Talking with my mom about both my sister’s new baby and my (and my wife’s) new, recently-relocated girlfriend and realizing that my mom is handling the reality of my polyamoury really quite well.
Understanding, more and more, how much hospitality matters to me, how much it feeds me on an emotional, heart-and-soul level, as well as how much it touches on, and overlaps with, my faith and what, in turn, that means in terms of being welcoming and offering people my spare bed to sleep on, whether or not I necessarily want to hang with them for the next 72 hours, or whatever. All that stuff from The Oddyssey, where you invite someone in, feed them a really good meal, and then get around to “So, who are you, anyway?” that’s really relevant here.
So much of my day-to-day work/Work is… care-taking. The sheer weight of gratitude when my girfriend gets the interview, my friends (plural) come out of their surgeries safely, my brother gets to change streams, my extended fam gets to keep its reunion for another year. That my devotional candles include my gods, my ancestors, and one dedicated to “family and friends” – to my leather/glitter family close and distant. That the garden I plant, that is connected to and is-flat-out my gods (Misha, Mattaer, in particular), that connects me to my farming (and primarily maternal, though paternal too) ancestors, that I harvest with feeding The Multitude in mind, that it was built by that family (the soil, the bedframes, even some of the plants). That the garden I planted for beauty and the bees is made up almost exculsively of plants given to me by glitter-fam, wine-kin, leather-crew.
“Masha, my own, my littlest sister,” the matron called down. “Take this with you.”
She bit off her yarn in her teeth and tossed the red ball to Marya, who caught it and squeezed it like fruit at the market. The yarn was softer than any wool, expertly spun, thick.
“It will always lead you back, to your country, to your home. I make all my children’s stockings with the stuff, so they will know how to come home[…]”
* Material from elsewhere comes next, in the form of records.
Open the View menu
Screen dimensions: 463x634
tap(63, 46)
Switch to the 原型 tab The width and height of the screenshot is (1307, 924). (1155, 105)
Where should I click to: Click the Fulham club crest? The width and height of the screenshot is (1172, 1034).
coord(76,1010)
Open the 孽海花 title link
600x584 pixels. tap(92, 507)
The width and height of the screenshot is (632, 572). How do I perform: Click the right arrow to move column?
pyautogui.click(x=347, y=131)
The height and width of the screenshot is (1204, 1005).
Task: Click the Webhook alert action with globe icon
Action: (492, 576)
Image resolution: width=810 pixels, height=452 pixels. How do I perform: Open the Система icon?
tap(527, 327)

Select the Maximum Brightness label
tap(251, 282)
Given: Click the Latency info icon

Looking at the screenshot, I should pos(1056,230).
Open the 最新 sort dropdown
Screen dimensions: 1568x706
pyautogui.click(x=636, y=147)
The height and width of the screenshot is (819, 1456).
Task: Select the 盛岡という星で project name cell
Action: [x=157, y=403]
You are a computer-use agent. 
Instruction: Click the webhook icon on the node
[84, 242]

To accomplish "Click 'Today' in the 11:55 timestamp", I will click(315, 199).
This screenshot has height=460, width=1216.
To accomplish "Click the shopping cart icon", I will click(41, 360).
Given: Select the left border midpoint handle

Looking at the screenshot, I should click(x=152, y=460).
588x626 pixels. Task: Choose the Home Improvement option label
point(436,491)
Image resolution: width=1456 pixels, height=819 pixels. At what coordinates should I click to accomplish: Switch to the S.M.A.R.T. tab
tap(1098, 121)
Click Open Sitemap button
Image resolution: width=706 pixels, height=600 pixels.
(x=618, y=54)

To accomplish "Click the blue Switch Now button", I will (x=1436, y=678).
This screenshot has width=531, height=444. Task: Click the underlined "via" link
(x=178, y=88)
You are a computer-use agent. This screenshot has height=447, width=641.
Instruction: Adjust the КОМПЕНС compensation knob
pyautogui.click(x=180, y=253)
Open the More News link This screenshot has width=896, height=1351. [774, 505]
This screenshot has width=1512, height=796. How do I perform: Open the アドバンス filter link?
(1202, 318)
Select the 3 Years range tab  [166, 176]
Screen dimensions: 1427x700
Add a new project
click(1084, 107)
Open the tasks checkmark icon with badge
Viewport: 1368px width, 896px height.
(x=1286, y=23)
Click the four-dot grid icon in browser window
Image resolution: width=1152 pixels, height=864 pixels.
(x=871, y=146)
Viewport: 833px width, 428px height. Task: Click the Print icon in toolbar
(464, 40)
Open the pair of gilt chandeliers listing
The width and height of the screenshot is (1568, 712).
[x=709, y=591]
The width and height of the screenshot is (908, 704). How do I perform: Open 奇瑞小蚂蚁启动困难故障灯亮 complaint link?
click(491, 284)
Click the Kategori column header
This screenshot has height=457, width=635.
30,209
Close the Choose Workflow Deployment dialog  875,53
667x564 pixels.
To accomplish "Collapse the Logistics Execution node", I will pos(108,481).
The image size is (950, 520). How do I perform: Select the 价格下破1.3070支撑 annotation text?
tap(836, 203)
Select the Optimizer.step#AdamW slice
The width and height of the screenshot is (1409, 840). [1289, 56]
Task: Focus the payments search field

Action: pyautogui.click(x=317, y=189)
Deathless (Catherynne M. Valente)
A million years ago (AKA 2004), in an entirely different house and an entirely different life, or close to it, I commented to one of my witchy friends who’d come for Summer Solstice (a week after I’d moved in) that my religion is garden-kitchen-table religion. It’s the feasting and the feeding, the communion of wine-and-weeding, weekly brunches in untidy homes because family doesn’t care about the mess; of potluck feasting and gifted jars of fruit-butter; of “I can stretch dinner for an extra person” and “Ye gods, please take this bag of zucchini/rhubarb/mint/tomatoes off my hands”. It’s the holiness, and wholeness, that are passed hand-to-hand along with the gravy, the green beans, the goodie bags. It’s the protections stirred into the soup, spun into the yarn, sewn into the patches. Every stitch to keep you safe and bring you home again.
Meliad the Birch Maiden.
 And, yes, there’s a bit of a “vetting process” as to whom you invite in. In the case of Ancient Greek Nobility, it was “Does he [always he] own his own his own warship? If yes, clearly he’s The Right Sort.” But it’s just as easily understood as Bear’s “shaking the queer tree” method of couch-surfing and finding couches for others to surf based on having a friend in common, wherein said friend’s existence is a tacit approval of both the person who needs the couch and the person who has one available.